En dépit d’une saison pleine marquée par l’organisation de plusieurs compétitions sur le plan national, cette instance n’aura pas le temps de souffler en cette période du mois de décembre. Entre la préparation des éliminatoires des jeux olympiques, le tournoi international de Beach Volley et la poursuite du programme de refondation, Serge Abouem et ses hommes ont du pain sur la planche.

 

La fédération camerounaise de volley-ball ne cesse d’impressionner depuis que Serge Abouem a pris les rênes de cette instance. Fidèle à ses engagements, ce grand manager sportif a su mettre sur pied une organisation qui porte aujourd’hui des fruits. On le voit bien à travers un ensemble de projets implémentés de manière plus ou moins professionnelle sur le terrain.
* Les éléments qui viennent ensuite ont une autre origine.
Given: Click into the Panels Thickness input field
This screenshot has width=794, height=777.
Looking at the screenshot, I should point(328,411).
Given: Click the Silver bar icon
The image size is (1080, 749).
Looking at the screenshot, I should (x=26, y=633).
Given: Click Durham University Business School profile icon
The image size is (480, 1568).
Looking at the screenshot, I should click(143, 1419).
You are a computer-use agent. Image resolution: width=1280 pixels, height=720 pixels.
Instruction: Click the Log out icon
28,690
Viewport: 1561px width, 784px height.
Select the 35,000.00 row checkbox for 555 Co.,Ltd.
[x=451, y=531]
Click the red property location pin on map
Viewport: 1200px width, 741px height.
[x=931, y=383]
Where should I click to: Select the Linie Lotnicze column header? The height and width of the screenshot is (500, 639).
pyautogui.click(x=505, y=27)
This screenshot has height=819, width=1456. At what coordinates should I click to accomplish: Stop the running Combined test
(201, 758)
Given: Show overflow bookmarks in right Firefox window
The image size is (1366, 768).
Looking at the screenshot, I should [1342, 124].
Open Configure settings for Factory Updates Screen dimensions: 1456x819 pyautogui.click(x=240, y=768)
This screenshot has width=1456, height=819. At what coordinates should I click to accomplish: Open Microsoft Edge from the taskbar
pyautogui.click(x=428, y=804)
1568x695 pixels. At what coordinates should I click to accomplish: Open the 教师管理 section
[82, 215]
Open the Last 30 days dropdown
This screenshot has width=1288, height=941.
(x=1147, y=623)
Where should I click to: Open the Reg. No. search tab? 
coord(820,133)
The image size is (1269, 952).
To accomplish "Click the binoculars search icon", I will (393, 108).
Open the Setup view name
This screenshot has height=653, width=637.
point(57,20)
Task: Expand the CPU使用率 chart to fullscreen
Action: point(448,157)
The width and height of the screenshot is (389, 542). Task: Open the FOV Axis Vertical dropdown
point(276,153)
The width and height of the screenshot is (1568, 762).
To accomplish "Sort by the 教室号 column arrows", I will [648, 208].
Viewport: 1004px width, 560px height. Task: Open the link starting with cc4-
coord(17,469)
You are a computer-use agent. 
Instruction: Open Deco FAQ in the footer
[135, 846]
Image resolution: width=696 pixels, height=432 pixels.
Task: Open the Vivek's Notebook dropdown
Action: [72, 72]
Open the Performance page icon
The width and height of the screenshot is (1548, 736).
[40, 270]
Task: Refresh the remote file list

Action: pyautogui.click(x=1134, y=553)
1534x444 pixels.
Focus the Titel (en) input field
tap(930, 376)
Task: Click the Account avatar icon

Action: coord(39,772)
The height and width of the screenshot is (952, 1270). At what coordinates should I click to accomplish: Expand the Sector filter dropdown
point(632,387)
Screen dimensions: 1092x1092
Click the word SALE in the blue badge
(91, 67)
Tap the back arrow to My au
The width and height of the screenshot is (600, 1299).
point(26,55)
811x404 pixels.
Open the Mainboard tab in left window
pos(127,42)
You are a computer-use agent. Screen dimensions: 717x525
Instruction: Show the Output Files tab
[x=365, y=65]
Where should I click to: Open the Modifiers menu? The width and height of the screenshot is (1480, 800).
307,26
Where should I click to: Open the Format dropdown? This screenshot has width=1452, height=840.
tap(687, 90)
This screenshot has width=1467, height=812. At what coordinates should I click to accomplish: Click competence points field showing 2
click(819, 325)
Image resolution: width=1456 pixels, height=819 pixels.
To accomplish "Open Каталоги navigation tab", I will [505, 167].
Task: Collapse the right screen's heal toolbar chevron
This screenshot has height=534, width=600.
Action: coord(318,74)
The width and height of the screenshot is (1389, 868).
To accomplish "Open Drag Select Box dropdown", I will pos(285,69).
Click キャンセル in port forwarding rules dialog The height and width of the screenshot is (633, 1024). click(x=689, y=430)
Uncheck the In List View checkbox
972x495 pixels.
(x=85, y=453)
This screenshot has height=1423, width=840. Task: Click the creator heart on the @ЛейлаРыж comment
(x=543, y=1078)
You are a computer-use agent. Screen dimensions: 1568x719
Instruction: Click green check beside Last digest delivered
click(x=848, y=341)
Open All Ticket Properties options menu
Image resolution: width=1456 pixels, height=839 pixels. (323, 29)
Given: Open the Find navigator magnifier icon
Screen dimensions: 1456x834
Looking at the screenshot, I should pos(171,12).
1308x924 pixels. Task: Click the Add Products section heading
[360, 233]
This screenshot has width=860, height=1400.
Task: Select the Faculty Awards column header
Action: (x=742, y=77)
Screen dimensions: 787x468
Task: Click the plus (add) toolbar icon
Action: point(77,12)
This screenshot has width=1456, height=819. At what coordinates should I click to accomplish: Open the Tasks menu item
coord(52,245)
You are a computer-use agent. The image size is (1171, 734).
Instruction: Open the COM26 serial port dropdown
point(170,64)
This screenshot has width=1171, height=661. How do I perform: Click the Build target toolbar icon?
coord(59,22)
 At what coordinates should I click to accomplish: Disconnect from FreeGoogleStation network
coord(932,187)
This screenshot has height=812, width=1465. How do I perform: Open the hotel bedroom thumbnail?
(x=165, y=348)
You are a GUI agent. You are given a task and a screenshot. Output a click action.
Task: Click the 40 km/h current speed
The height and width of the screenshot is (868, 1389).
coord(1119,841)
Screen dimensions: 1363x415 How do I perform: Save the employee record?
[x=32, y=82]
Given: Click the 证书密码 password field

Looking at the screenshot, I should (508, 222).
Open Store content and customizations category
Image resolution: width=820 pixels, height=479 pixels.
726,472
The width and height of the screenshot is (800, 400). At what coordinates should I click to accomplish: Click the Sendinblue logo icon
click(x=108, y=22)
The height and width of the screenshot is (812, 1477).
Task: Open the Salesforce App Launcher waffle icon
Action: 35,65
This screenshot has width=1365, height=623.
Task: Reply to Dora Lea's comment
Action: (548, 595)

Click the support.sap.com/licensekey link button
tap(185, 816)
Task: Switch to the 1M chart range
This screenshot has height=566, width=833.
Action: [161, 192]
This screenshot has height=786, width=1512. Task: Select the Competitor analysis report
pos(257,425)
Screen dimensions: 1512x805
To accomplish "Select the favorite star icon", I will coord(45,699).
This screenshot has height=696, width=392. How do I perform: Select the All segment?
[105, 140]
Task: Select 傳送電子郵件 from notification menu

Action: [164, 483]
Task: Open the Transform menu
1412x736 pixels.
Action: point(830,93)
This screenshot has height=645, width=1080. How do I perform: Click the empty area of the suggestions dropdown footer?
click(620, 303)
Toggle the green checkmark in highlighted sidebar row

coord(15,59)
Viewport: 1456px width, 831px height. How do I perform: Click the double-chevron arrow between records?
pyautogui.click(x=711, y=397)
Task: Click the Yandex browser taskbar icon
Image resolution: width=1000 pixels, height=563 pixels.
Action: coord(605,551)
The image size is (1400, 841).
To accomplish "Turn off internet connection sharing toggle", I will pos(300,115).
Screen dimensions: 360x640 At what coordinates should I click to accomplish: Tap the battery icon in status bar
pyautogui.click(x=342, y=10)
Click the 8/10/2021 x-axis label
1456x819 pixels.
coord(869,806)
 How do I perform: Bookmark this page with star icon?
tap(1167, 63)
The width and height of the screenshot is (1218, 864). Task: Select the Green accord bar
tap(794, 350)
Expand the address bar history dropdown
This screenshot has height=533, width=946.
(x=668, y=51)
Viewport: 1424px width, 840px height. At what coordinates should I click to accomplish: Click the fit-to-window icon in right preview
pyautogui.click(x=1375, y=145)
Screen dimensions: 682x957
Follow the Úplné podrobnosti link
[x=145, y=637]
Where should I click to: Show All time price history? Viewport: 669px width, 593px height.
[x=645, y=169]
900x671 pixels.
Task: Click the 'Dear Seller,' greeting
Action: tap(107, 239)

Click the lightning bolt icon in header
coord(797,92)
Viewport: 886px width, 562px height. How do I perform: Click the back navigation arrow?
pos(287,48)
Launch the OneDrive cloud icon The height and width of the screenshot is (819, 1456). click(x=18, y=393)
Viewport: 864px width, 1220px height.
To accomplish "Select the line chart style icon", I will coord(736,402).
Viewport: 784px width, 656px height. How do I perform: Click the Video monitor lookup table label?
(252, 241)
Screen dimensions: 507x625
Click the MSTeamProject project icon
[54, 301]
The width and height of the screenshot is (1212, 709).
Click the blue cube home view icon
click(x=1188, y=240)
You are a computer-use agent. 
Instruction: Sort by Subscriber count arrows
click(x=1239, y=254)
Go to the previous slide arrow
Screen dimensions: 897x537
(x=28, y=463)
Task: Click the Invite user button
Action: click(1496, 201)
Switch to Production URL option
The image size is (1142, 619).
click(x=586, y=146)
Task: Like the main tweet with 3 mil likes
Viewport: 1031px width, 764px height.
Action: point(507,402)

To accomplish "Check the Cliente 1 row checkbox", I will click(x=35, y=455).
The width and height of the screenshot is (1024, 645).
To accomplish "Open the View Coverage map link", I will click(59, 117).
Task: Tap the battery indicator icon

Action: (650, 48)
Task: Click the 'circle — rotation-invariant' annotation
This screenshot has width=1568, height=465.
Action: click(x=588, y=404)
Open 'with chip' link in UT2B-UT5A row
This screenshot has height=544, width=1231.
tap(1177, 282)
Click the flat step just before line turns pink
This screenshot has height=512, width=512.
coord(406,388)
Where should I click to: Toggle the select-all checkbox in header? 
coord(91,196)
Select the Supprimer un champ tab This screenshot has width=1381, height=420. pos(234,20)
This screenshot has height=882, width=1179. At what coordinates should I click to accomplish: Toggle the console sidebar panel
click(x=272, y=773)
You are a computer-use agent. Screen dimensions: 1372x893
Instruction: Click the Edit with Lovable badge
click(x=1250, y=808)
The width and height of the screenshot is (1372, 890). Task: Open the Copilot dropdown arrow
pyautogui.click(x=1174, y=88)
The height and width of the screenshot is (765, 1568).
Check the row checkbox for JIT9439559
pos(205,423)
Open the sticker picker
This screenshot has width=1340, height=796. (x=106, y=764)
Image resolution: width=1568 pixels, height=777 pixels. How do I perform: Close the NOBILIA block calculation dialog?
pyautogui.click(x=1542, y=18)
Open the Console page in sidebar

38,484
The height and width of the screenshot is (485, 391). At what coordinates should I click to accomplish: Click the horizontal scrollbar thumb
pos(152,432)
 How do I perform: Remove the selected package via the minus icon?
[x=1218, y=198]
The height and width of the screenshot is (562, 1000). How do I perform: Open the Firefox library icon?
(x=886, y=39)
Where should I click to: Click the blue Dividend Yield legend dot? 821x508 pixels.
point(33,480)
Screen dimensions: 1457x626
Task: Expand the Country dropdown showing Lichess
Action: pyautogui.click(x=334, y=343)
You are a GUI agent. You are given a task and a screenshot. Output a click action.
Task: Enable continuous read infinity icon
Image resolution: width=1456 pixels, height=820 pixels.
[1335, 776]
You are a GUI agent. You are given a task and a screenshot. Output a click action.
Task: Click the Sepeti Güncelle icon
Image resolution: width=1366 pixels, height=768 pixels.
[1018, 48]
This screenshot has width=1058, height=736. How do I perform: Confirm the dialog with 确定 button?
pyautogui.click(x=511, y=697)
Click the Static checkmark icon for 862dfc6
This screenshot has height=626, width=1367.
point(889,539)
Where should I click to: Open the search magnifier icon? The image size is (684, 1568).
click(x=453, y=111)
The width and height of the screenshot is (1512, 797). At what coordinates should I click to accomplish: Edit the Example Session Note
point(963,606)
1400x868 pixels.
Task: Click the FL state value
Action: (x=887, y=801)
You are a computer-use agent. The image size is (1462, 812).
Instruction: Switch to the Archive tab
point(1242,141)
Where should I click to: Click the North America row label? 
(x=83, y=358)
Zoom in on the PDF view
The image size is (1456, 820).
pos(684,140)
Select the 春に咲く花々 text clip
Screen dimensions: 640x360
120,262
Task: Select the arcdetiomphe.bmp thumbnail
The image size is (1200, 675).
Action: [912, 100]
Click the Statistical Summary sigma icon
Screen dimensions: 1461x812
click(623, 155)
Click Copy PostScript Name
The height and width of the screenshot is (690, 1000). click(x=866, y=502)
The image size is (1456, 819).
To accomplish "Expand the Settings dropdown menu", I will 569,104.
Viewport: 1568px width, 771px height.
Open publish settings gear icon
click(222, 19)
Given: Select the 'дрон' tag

C’est le cas par exemple de la “refondation” qui apparaît à ce jour comme une grande réussite. Et pour davantage faire les choses bien de manière à développer la discipline, un nouveau tournoi sera organisé dans les prochains jours à Yaoundé. Il s’agit précisément du championnat des écoles, des centres de formation et des équipes cadettes. En clair, il sera question de regrouper près de 700 enfants dans la cité capitale. Parmi eux, 500 viendront de l’arrière pays et des régions.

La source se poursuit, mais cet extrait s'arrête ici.